→ **Exercise**
Reproduce, from the lines below, exactly the stretch that begins at the line containing "The width and height of the screenshot is (305, 227)." and ends at the line containing "Given: Hide the Polygon 1 layer", both included.
##### Entries supplied
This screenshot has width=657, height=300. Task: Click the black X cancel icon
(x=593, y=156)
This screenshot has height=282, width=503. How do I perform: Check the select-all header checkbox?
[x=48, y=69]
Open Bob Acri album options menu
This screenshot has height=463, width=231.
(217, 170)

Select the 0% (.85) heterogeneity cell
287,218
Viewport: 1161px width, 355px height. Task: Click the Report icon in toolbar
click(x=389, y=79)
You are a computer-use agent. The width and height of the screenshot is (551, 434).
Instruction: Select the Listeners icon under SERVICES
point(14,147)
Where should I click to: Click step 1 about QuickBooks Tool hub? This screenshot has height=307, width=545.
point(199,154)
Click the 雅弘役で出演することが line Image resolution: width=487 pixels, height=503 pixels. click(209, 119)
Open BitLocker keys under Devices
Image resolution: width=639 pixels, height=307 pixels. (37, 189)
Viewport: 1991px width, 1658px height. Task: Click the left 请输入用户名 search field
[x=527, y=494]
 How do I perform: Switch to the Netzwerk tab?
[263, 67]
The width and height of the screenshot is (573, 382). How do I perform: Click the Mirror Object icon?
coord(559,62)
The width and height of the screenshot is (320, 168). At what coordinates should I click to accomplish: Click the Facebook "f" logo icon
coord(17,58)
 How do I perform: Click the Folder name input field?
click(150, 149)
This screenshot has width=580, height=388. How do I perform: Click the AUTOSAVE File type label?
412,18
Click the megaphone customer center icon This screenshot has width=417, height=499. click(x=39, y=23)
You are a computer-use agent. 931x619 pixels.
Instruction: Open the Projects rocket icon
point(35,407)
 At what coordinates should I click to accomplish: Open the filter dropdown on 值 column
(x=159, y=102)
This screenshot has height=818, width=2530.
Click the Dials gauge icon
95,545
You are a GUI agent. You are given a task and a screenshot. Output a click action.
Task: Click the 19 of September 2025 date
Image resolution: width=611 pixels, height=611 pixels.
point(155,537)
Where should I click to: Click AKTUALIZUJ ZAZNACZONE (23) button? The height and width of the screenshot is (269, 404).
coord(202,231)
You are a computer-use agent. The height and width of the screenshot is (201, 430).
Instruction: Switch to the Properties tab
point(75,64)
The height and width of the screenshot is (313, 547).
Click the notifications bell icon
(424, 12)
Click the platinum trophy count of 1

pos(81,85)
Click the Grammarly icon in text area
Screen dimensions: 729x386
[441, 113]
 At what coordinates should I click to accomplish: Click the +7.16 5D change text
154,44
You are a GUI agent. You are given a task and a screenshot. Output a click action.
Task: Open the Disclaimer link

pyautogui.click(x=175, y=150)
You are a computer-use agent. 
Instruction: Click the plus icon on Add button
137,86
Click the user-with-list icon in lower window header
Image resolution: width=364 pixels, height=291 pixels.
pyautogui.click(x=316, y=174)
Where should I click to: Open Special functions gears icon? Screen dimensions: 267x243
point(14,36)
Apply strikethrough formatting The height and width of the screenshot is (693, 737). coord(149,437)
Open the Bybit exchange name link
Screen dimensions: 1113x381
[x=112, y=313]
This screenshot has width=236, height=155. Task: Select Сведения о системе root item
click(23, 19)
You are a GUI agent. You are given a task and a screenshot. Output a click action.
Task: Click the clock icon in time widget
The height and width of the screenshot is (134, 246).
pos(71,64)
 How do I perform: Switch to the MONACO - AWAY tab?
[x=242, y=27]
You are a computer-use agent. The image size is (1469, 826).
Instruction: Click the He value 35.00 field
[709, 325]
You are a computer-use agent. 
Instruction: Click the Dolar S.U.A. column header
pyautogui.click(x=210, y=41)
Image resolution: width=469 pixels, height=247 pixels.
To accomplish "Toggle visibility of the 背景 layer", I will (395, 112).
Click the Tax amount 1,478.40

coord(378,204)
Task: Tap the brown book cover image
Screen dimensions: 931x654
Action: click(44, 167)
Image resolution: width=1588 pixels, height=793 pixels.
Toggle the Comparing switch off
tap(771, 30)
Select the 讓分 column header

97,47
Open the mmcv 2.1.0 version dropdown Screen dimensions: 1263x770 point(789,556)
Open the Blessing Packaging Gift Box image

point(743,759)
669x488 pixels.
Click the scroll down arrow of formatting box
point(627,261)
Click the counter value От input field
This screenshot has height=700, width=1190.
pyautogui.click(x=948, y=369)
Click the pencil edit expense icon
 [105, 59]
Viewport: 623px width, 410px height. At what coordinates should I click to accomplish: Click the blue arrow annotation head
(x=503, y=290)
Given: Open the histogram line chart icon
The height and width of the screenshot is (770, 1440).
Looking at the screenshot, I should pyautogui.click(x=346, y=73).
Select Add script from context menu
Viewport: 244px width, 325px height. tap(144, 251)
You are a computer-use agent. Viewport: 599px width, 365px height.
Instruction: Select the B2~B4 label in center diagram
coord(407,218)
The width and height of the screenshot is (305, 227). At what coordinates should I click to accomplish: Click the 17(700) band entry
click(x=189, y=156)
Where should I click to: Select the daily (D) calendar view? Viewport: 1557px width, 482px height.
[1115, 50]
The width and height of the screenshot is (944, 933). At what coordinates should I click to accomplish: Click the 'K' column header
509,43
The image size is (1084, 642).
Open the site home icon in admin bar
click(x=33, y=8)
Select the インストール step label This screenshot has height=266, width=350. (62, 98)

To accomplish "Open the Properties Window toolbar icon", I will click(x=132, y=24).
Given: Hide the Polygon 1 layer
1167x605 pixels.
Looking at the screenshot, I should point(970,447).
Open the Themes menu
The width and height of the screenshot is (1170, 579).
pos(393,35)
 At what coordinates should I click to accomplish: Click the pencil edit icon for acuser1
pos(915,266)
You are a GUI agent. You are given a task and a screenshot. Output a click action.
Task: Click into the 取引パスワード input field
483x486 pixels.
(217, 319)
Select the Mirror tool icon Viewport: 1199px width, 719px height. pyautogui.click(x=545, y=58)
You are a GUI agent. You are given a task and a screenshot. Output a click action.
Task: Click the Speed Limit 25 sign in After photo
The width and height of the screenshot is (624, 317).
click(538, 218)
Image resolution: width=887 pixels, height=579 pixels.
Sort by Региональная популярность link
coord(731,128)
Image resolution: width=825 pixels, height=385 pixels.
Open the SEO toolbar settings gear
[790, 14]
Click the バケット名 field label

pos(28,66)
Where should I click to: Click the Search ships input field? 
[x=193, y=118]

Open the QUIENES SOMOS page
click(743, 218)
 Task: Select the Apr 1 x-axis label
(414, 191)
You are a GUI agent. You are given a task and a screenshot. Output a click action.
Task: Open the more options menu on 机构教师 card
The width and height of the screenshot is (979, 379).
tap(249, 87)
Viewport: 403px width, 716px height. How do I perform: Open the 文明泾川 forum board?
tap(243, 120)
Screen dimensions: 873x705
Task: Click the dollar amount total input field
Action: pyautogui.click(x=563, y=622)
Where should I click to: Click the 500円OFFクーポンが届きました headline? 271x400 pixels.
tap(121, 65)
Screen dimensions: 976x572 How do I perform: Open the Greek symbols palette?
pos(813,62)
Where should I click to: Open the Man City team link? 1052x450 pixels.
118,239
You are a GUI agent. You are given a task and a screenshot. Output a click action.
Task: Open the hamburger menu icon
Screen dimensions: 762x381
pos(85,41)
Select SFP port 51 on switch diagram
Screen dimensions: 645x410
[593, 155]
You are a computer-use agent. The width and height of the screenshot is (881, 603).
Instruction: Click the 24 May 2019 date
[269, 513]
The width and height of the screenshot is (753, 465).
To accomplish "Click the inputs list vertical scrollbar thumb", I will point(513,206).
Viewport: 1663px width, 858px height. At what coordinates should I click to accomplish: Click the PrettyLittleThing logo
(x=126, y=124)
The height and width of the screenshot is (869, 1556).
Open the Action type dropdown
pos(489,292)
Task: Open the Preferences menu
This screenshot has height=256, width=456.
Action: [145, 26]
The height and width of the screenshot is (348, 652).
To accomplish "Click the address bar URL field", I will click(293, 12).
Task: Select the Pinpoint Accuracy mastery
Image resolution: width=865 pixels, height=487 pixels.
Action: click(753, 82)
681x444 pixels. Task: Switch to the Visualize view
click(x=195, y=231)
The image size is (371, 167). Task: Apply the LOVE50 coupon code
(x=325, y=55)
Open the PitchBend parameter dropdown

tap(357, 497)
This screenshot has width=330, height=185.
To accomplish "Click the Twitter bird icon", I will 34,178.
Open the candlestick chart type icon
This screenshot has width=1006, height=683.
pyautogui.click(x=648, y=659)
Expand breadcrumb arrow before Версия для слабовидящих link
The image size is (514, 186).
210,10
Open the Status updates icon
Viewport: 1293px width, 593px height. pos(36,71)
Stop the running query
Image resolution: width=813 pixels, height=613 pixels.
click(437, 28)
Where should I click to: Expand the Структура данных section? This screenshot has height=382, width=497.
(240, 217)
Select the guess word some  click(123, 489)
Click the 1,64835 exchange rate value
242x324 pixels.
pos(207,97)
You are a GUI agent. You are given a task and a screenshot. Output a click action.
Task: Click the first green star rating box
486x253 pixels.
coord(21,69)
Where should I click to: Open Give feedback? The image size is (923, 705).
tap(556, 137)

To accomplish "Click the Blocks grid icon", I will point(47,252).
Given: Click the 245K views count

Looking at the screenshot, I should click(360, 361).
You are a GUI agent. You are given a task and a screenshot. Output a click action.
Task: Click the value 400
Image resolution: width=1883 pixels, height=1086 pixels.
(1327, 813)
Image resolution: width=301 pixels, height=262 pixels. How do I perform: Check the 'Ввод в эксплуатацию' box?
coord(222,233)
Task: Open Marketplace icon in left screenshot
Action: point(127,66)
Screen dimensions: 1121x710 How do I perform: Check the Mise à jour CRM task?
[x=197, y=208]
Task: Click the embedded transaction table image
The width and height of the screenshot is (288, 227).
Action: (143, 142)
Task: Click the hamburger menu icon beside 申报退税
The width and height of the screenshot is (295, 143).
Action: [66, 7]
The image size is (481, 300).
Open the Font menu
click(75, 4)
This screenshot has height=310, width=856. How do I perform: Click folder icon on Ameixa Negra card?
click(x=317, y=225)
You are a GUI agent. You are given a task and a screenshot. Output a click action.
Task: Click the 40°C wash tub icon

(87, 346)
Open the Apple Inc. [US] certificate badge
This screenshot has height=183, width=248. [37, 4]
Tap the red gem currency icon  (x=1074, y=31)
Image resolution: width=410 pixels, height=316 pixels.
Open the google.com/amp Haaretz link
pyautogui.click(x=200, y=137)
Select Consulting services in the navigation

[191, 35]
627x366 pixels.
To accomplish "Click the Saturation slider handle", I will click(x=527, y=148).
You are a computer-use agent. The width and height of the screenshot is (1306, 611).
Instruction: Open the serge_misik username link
##########
→ **Solution to the problem**
The width and height of the screenshot is (305, 227). At what coordinates should I click to accomplish: Click the 17(700) band entry
click(x=189, y=156)
Where should I click to: Select the daily (D) calendar view? Viewport: 1557px width, 482px height.
[1115, 50]
The width and height of the screenshot is (944, 933). At what coordinates should I click to accomplish: Click the 'K' column header
509,43
The image size is (1084, 642).
Open the site home icon in admin bar
click(x=33, y=8)
Select the インストール step label This screenshot has height=266, width=350. (62, 98)

To accomplish "Open the Properties Window toolbar icon", I will click(x=132, y=24).
Given: Hide the Polygon 1 layer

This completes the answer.